(Stored entries)
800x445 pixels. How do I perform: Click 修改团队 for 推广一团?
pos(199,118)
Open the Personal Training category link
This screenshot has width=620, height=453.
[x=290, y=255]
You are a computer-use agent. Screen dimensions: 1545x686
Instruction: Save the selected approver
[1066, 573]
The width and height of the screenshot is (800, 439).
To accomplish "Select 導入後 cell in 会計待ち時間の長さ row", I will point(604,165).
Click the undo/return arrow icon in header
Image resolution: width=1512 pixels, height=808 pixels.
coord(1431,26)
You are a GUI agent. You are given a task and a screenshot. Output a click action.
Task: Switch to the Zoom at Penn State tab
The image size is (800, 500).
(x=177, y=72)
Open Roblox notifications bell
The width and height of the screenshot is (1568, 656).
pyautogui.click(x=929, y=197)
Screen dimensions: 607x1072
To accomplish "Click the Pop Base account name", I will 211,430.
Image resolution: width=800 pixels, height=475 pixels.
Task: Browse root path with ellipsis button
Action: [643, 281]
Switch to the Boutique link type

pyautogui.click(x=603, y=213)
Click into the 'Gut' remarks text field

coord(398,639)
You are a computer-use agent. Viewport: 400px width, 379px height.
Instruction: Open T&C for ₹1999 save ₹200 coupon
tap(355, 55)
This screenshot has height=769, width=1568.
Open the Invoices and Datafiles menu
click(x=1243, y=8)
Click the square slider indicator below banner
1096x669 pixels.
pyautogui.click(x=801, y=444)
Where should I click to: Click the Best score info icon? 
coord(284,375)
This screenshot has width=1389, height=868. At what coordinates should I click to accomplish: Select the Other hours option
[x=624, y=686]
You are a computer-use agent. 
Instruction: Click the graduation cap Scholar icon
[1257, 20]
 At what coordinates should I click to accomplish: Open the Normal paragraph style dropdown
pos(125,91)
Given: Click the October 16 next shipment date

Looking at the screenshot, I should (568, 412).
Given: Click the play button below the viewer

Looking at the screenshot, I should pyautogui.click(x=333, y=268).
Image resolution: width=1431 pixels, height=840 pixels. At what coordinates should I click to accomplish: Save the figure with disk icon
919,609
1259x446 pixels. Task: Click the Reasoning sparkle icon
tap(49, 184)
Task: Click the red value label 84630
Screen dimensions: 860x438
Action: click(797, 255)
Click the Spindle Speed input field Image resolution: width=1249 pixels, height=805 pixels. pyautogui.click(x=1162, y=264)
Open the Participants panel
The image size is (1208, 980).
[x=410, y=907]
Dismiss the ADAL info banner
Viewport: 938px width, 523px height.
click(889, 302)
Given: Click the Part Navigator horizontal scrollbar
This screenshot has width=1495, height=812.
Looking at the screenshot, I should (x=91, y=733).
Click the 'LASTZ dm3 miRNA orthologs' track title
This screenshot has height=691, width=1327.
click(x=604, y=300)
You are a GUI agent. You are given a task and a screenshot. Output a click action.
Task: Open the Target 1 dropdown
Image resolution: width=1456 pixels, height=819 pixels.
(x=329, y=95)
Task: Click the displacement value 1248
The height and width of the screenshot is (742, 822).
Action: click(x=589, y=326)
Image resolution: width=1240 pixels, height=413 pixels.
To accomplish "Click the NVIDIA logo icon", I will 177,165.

▶ [To do]:
Echo the lines from the one containing "Given: Click the October" through the one containing "should pyautogui.click(x=333, y=268).", inclusive.

▶ [Expected answer]:
Given: Click the October 16 next shipment date

Looking at the screenshot, I should (568, 412).
Given: Click the play button below the viewer

Looking at the screenshot, I should pyautogui.click(x=333, y=268).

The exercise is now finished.